The task:
Transcribe only the stretch of lines that opens with the line containing "Click the empty" and closes with the last line of the listing, skipping pictures.
--- START ---
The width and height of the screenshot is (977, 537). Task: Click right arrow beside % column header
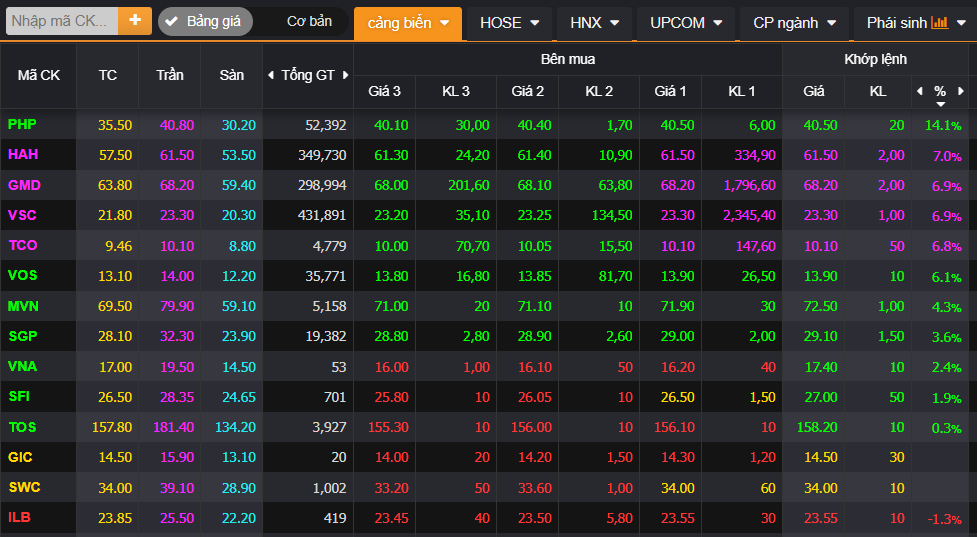coord(961,91)
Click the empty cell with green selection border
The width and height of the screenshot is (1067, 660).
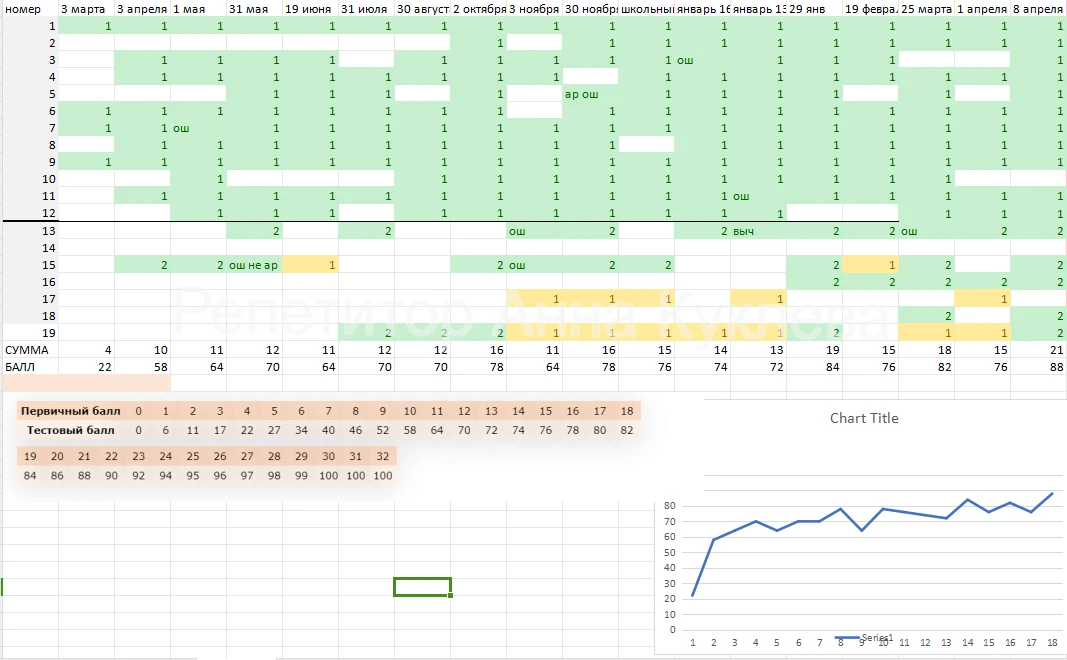(x=422, y=586)
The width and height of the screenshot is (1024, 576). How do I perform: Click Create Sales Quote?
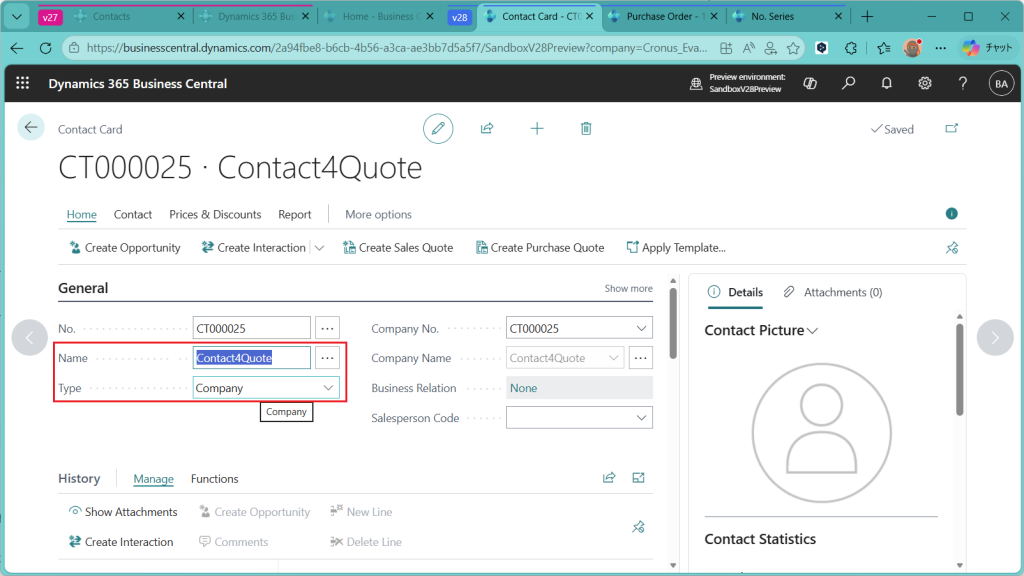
--- END ---
Task solution:
Click the empty cell with green selection border
The width and height of the screenshot is (1067, 660).
(x=422, y=586)
The width and height of the screenshot is (1024, 576). How do I perform: Click Create Sales Quote?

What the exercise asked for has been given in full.